We could walk to the dance, we were close enough to visit this French bakery with to die for ganache tart and croissants (and chasson aux pommes .... and baguettes ... and macarons de paris ... you get the picture). We joked that if we ever won the lottery, we would rent the whole bakery for a day and eat our way through it. Heavenly.

And we danced. Danced with Masters from Africa that make your heart sing and your body want to rejoice. Drums and beautiful ringing and legs that jump and twist faster than I thought possible, smiles that stretch wider and wider the faster the movement and sound. It is such an unbelievably release and I know that my body lacks the skill to make the shapes of the dance, but my heart ... that is in the totally right place.

The weekend went too fast, we were tired a lot, we ate too much. But the main part was laughing and gossiping about people in that sisterly way that only sisters can do because it isn't bitchy when you are talking to your sisters. We did not fight. We did not cry. We just enjoyed, which was what we all needed.

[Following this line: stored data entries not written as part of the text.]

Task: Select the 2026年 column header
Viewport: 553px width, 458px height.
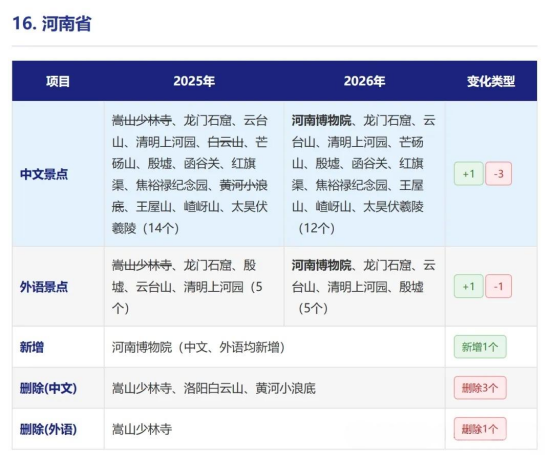Action: pos(364,81)
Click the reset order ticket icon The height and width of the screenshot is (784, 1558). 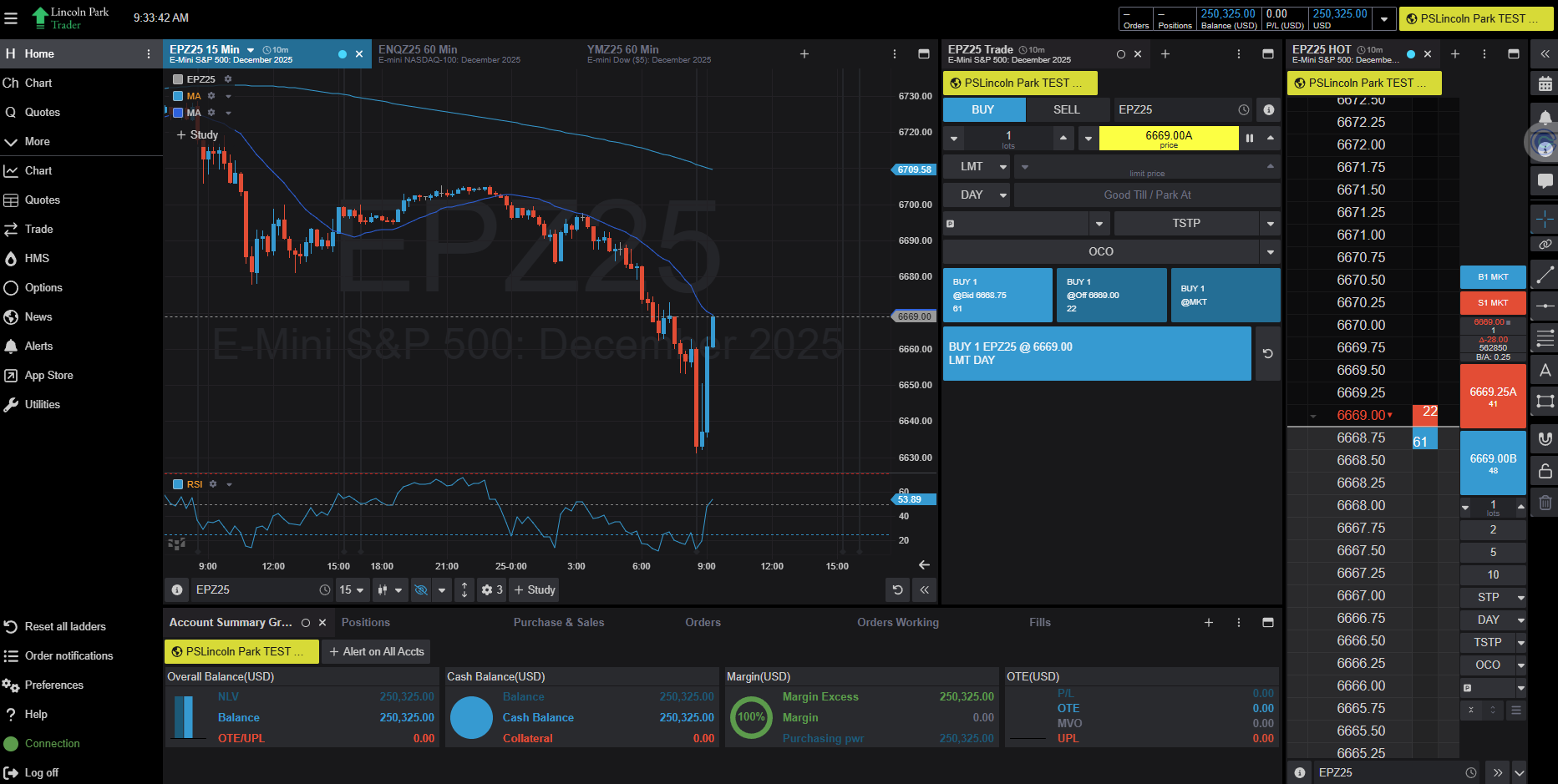click(1267, 354)
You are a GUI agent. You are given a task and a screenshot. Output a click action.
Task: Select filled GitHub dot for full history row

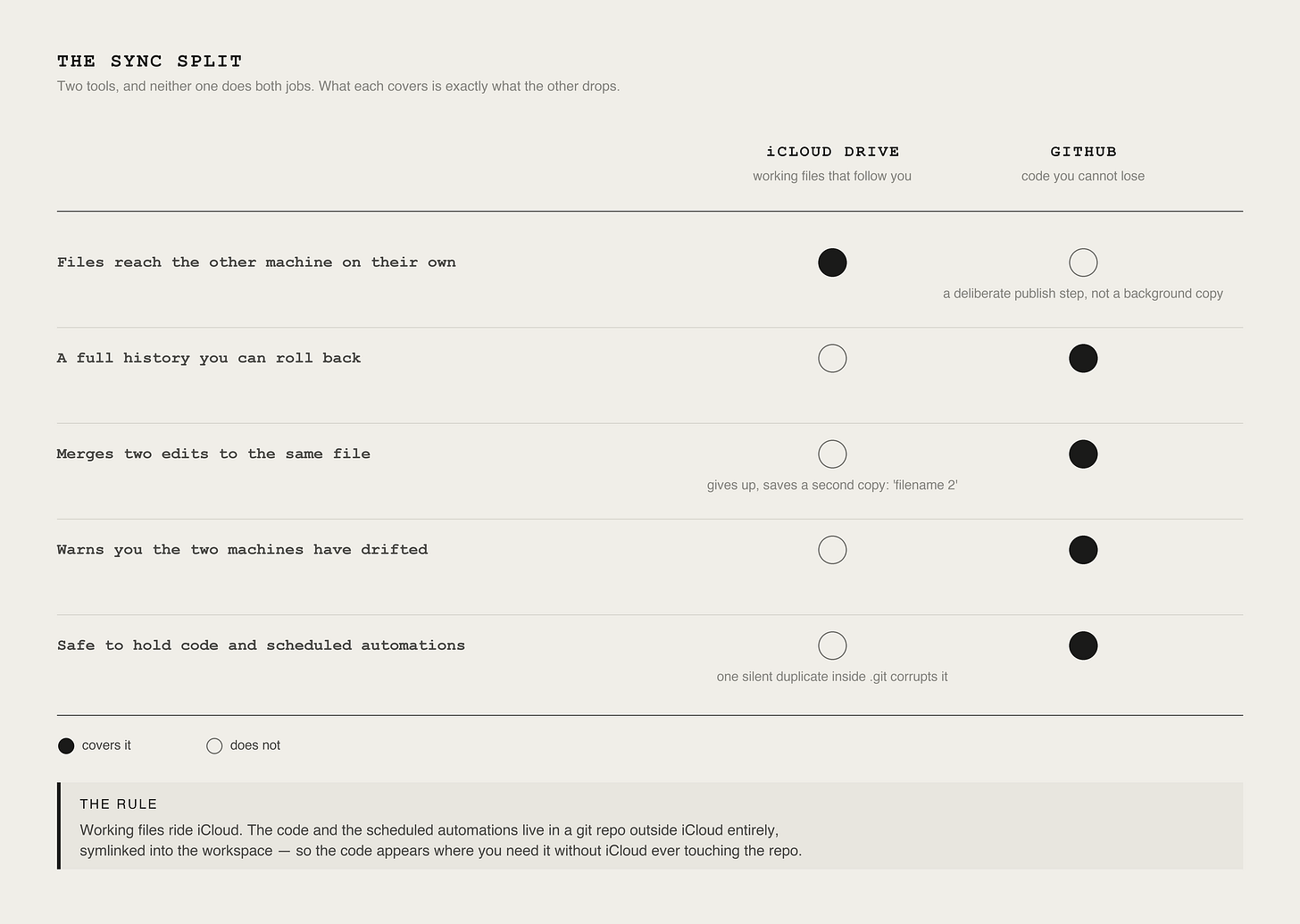1083,358
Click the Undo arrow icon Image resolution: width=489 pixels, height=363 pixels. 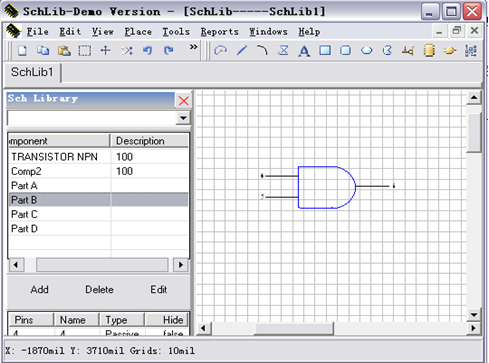(x=147, y=51)
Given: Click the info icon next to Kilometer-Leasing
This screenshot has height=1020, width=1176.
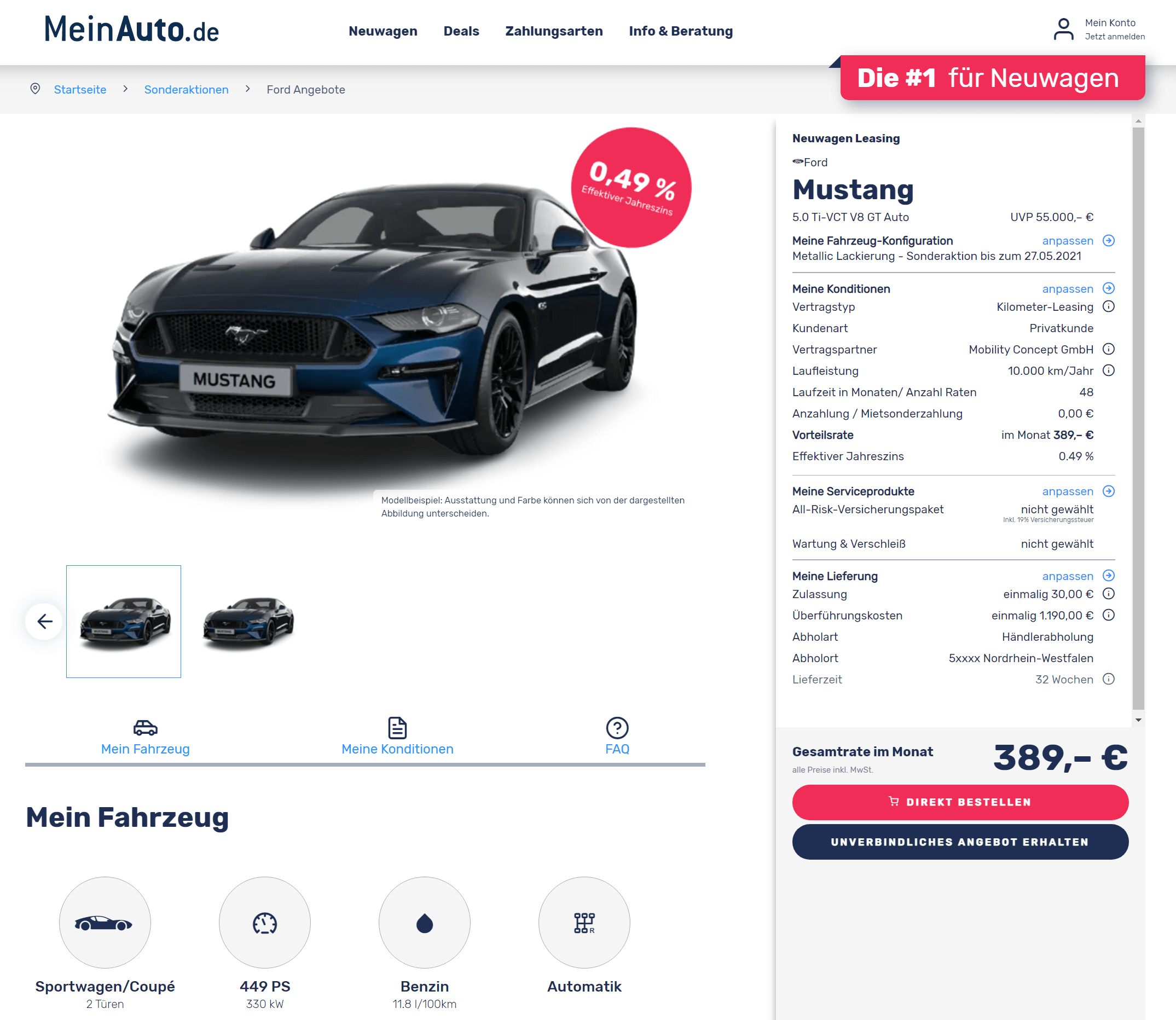Looking at the screenshot, I should pyautogui.click(x=1108, y=307).
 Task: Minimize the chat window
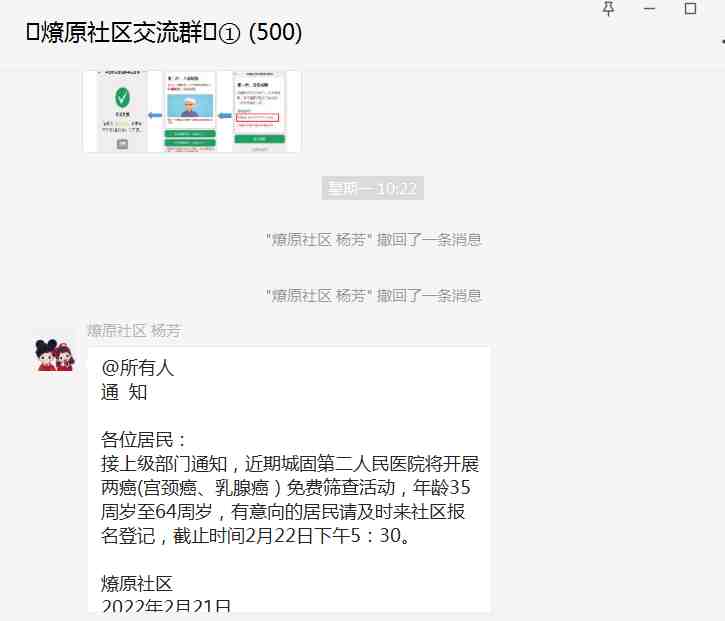(650, 9)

And we totally scored Advent tchatchkes at the little Japanese 99 cent stores.
Japanese goods

And could not help laughing over the totally crazy collectible imported toys. There was some nutty stuff, like little mini figures the size of a thumbnail that were titled "French cuisine dinner" and "Woodland animals". Hee hee.

No pictures of the dancing, totally against the rules to bring cameras around unless it is approved. No pictures of us because half the time we were sweaty and too tired to lift our arms to take photos.

Saturday, November 06, 2010

Fall Here, Fall Where?

We are having a terribly schizophrenic Fall with temperatures that are bouncing from the 100s to the 50s with not much middle ground. I am not a big fan. I know that the seasons seem hard to seperate in Southern Calfornia but this is getting a bit ridiculous.

We tried to feel Fall-ish last week by heading up to Oak Glen, a little foothill enclave of a town where they grow apples and host a few small family farms.
Oak Glen
Oak Glen

The weather accomodated by staying a bit on the chilly but bright side. The boys actually needed to wear the hoodies they had on (though Mace threw an awful fit when we tried to get him to wear a pair of pants)(They happened to be a pair of pants I sewed for him and so I felt a little miffed).
Oak Glen :: chilled
Oak Glen :: chilled

Just the mere act of getting together and going somewhere special helped the season come a bit more into focus and though we skipped bringing home a apple pie (it was freaking 14$...woah, right?) we did bring home a bag of apples and some shots that I think are destined for the next Christmas card.
Oak Glen :: old school

There was a tiny stone building open for tours, the old school house. It was well preserved and charming and managed by two little autocratic elderly German ladies (one of which kept thrusting an old 3D view finder into the faces of all entering. That was a little weird). The boys loved it, carefully seating themselves at the old wood desks, shuffling the little wooden dominoes and looking more than a little like school boys.
school days

Life has been almost a schizo as the weather lately. I am coming off a three week stint of working full time and feeling grateful for the extra income, but also aware of how freaking ridiculously hard it is to work full time and mother and make life happen. I was glad to have the opportunity to make the extra money and glad to see this Friday come as it marked the end to the 40 hour work week.

And so, today, I spent sewing and with a 'picnic' in the park gathering some brilliant leaves with the boys and walking them in the stroller (a very rare occurence these days) and I feel as if something has decompressed. I made a doll, I made a dinner and I made a faux pregnant belly for a friend for a late Halloween party and I am ready to call it a day and throw that 30 Rock Season 2 DVD in and relax with the husband.

Sometimes I marvel at how the mundane in my life feels so much more like living than other parts.

Just like I marvel that it was 98 yesterday, and it's going to be 65 tomorrow. I prefer the 65. We get to wear more hoodies and hats and that makes us all look cuter.